Source data:
- Opening Delimiter -

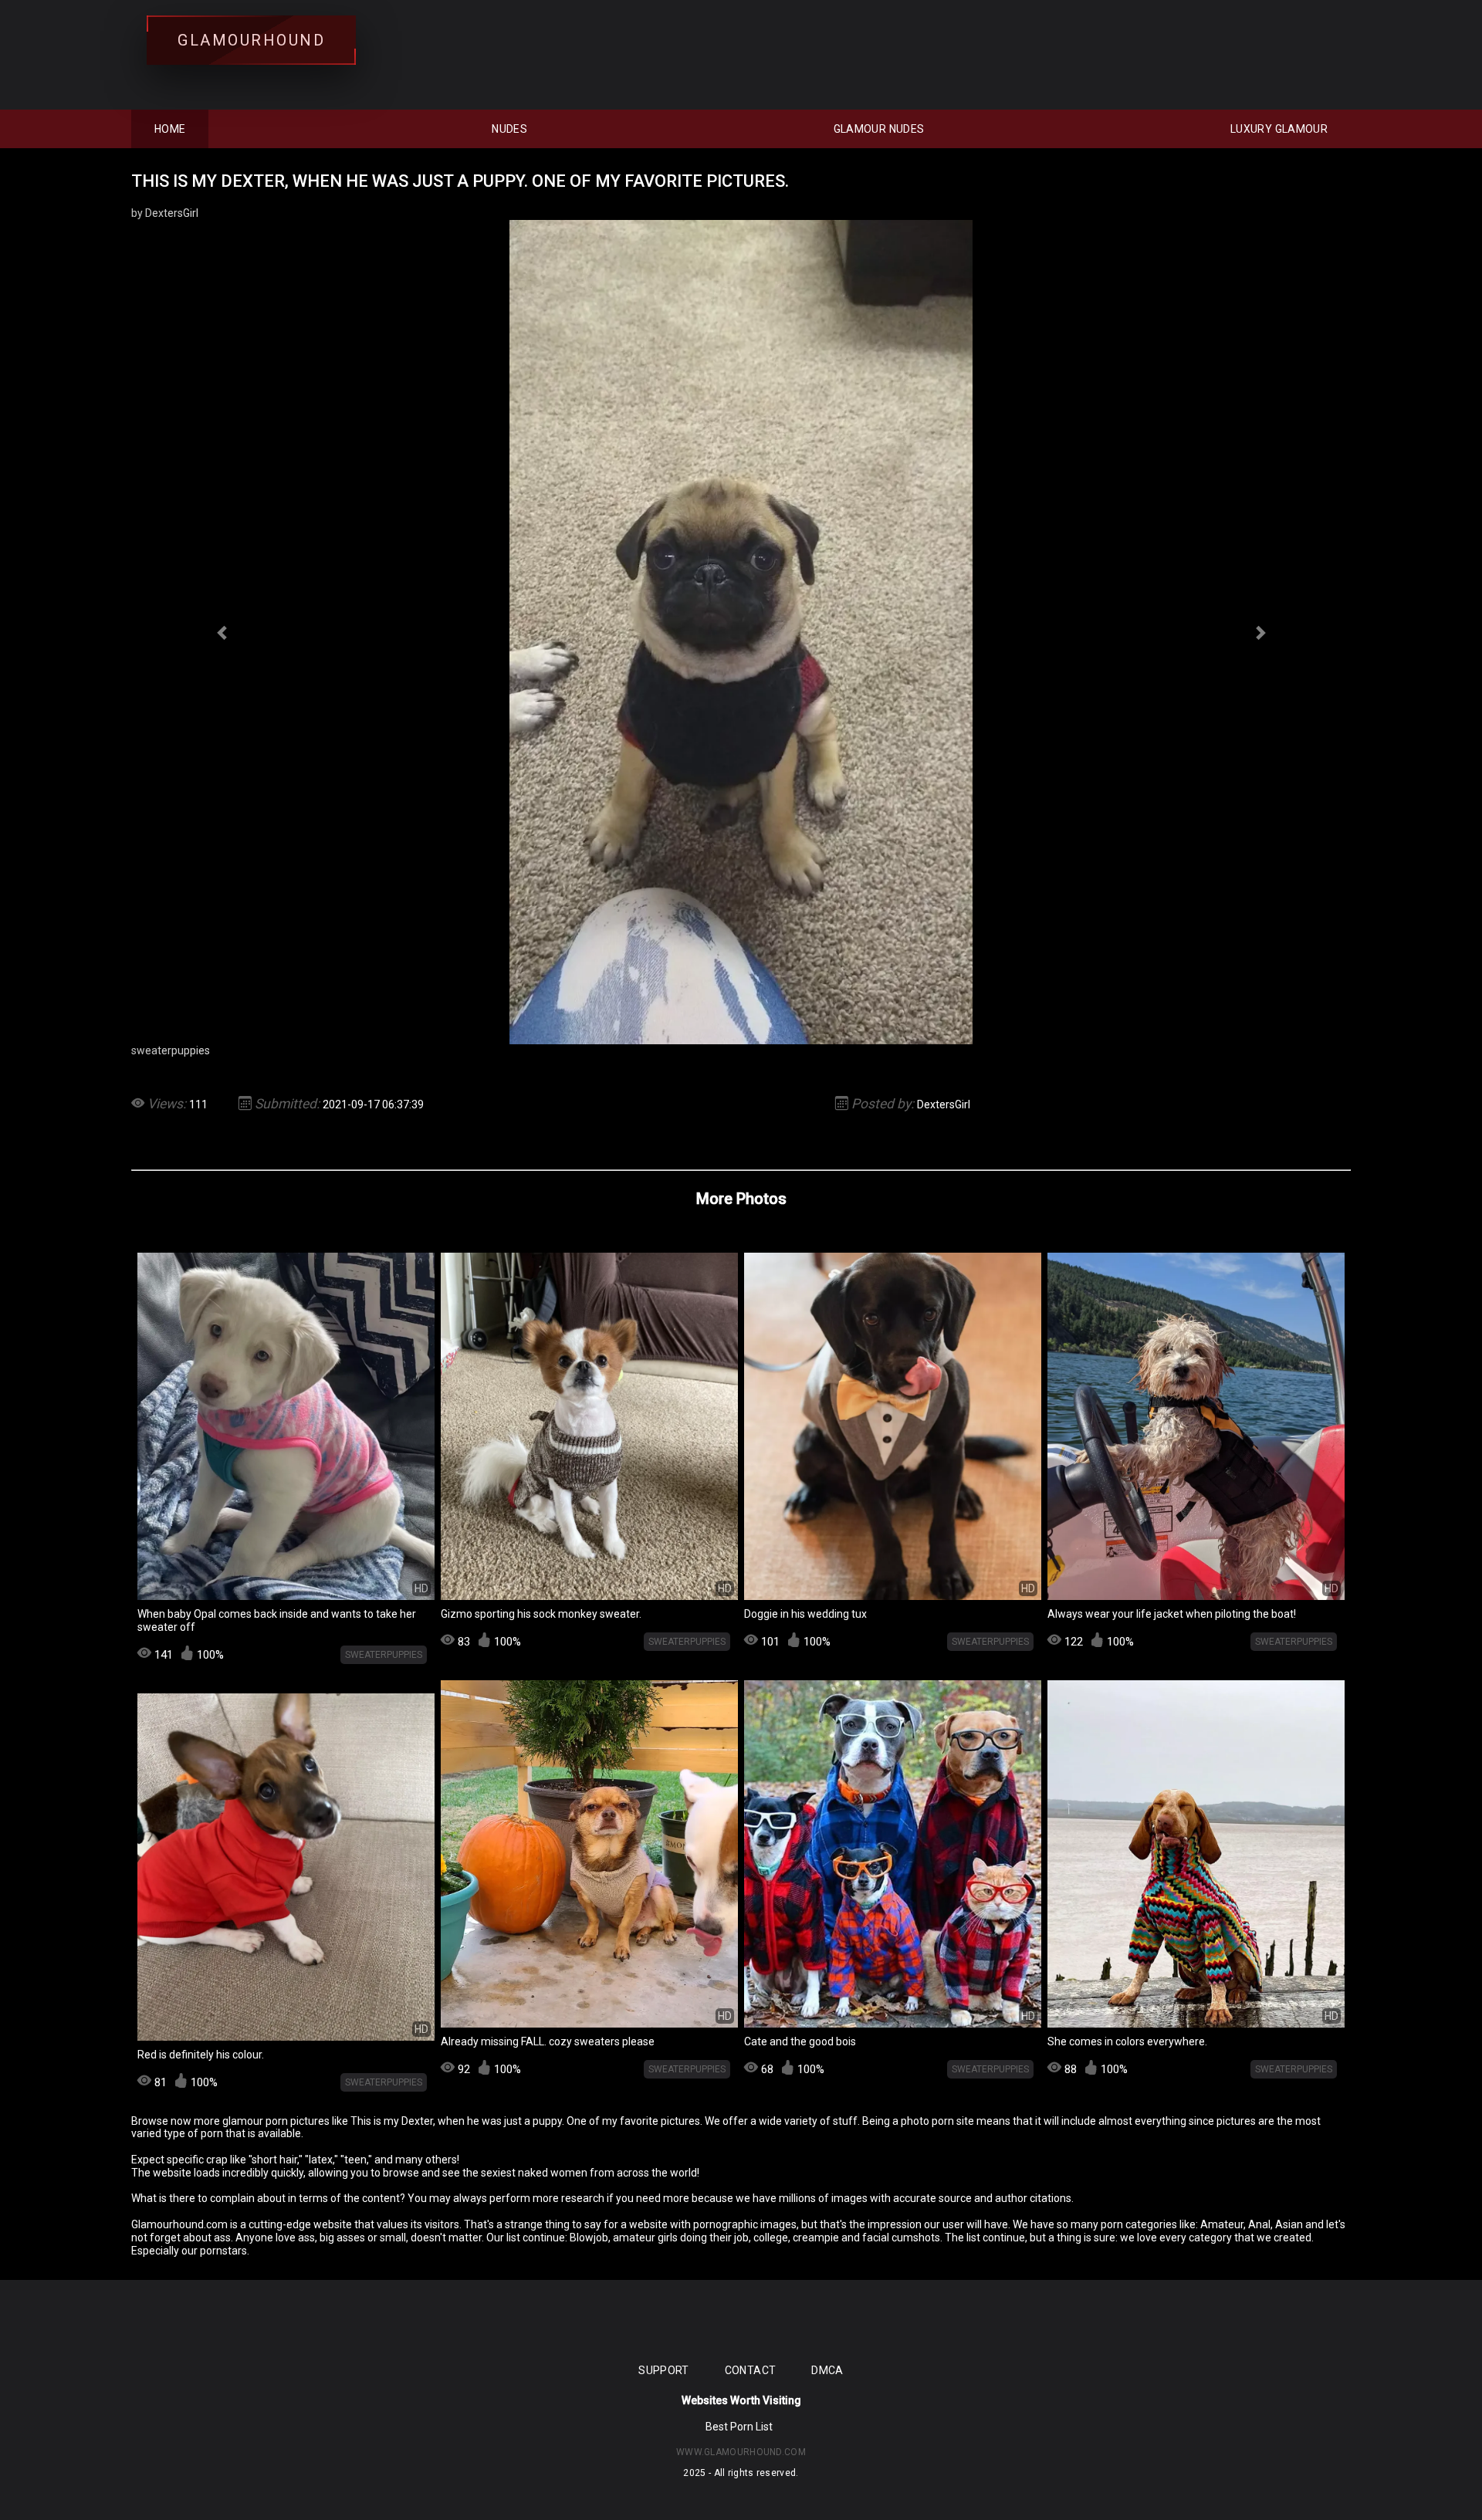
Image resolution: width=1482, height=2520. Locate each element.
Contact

- Closing Delimiter -
- Opening Delimiter -

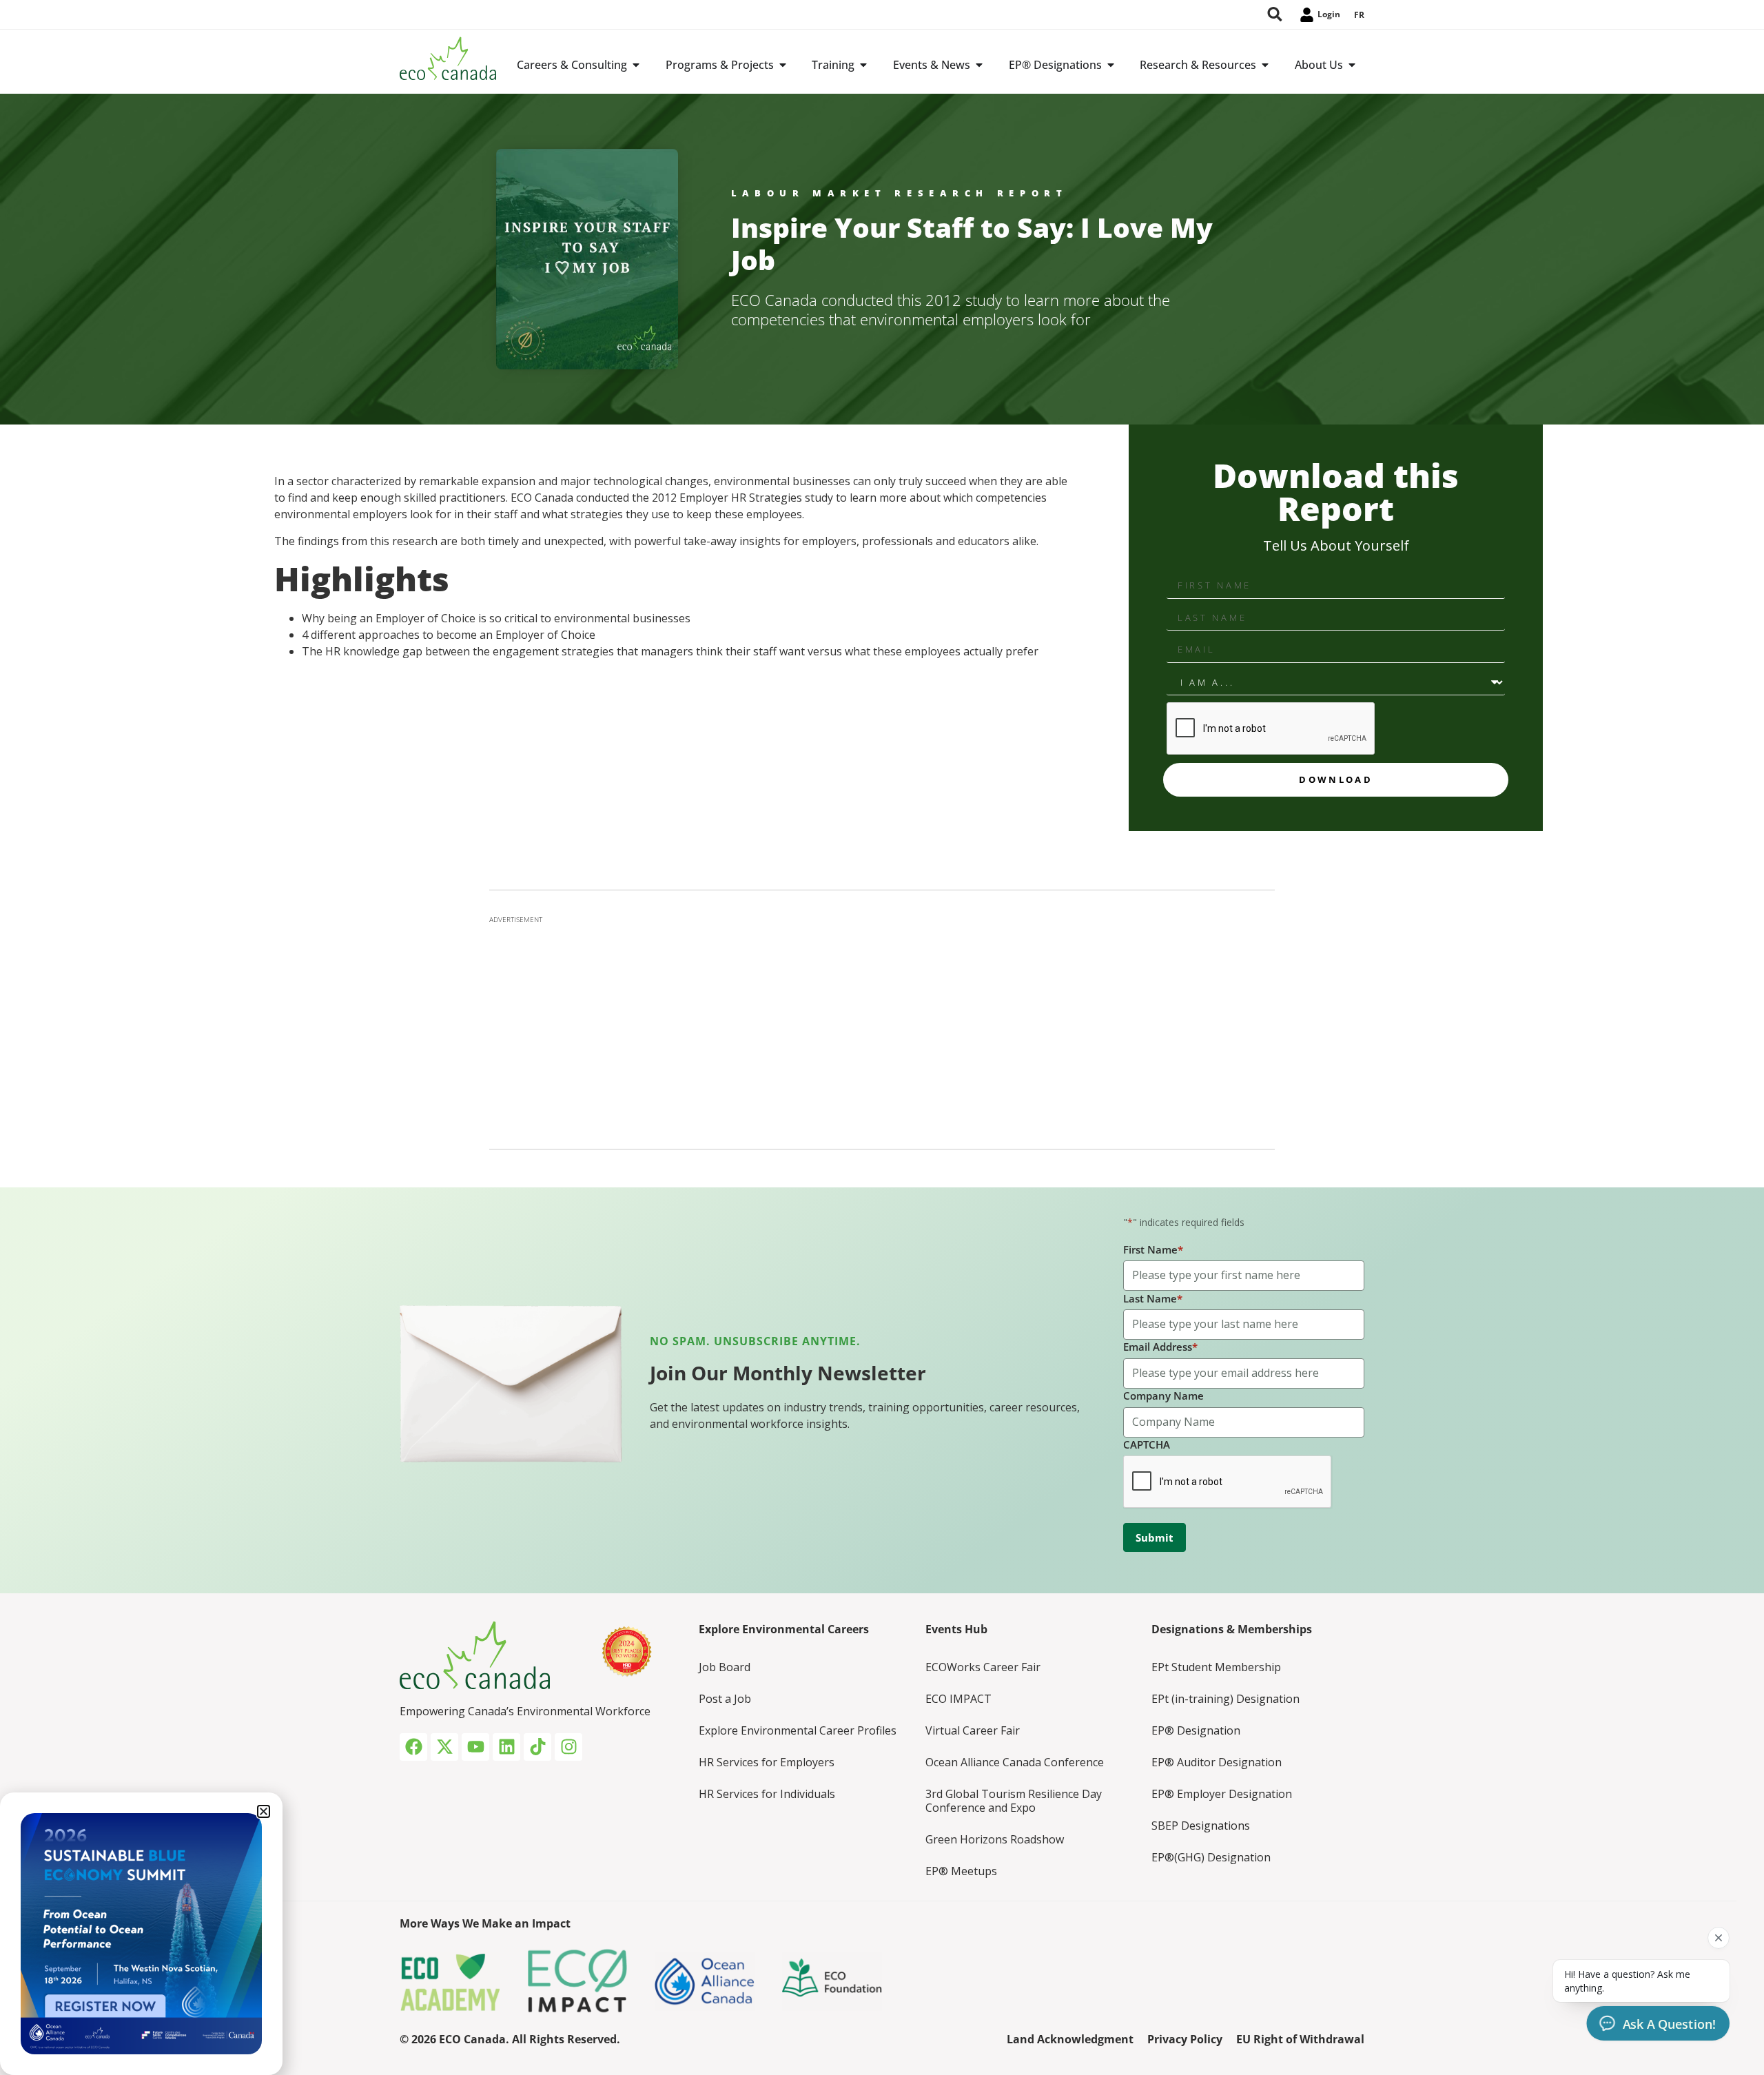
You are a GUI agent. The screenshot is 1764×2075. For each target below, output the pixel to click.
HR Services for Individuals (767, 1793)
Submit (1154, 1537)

- Closing Delimiter -
- Opening Delimiter -

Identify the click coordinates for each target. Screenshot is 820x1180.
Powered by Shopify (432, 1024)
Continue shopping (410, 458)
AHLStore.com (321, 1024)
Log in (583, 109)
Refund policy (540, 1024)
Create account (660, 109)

- Closing Delimiter -

Your answer should be the exact lines above from the one with "You are a GUI" through the one with "Submit (1154, 1537)", both included, and nothing besides.

You are a GUI agent. The screenshot is 1764×2075. For each target below, output the pixel to click.
HR Services for Individuals (767, 1793)
Submit (1154, 1537)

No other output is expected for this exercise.